_Work instruction_:
Output only the line that contains "Tag 9: Am Rande" and the lines after it, all verbatim, through the last one below.

_Data extracts_:
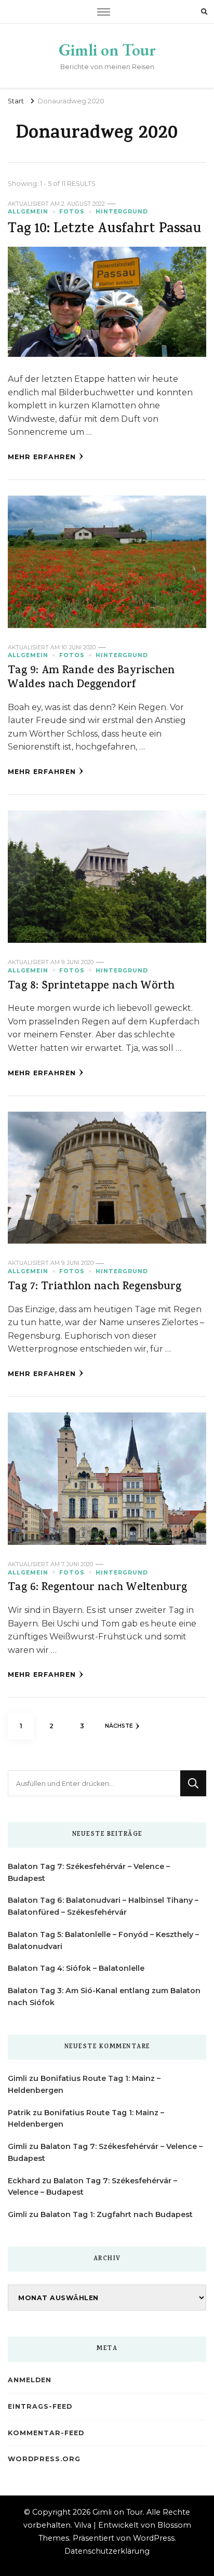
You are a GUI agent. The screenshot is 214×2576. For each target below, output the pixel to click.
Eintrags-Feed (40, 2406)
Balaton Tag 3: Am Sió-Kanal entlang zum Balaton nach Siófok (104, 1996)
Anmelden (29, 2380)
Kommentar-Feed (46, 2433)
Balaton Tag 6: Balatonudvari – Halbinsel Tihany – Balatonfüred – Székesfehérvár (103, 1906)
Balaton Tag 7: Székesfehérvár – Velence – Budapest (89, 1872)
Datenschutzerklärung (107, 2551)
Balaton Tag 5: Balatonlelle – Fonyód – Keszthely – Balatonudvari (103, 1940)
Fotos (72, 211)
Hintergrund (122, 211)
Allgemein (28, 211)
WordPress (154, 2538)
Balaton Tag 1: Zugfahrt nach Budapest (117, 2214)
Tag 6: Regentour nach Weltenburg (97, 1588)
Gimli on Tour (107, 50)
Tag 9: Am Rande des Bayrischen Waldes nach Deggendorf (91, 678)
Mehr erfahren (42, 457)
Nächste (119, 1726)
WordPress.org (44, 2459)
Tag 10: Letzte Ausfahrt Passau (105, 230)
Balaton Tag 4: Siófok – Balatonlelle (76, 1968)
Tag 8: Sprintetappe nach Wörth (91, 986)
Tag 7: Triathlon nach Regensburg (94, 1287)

_Answer below_:
Tag 9: Am Rande des Bayrischen Waldes nach Deggendorf (91, 678)
Mehr erfahren (42, 457)
Nächste (119, 1726)
WordPress.org (44, 2459)
Tag 10: Letzte Ausfahrt Passau (105, 230)
Balaton Tag 4: Siófok – Balatonlelle (76, 1968)
Tag 8: Sprintetappe nach Wörth (91, 986)
Tag 7: Triathlon nach Regensburg (94, 1287)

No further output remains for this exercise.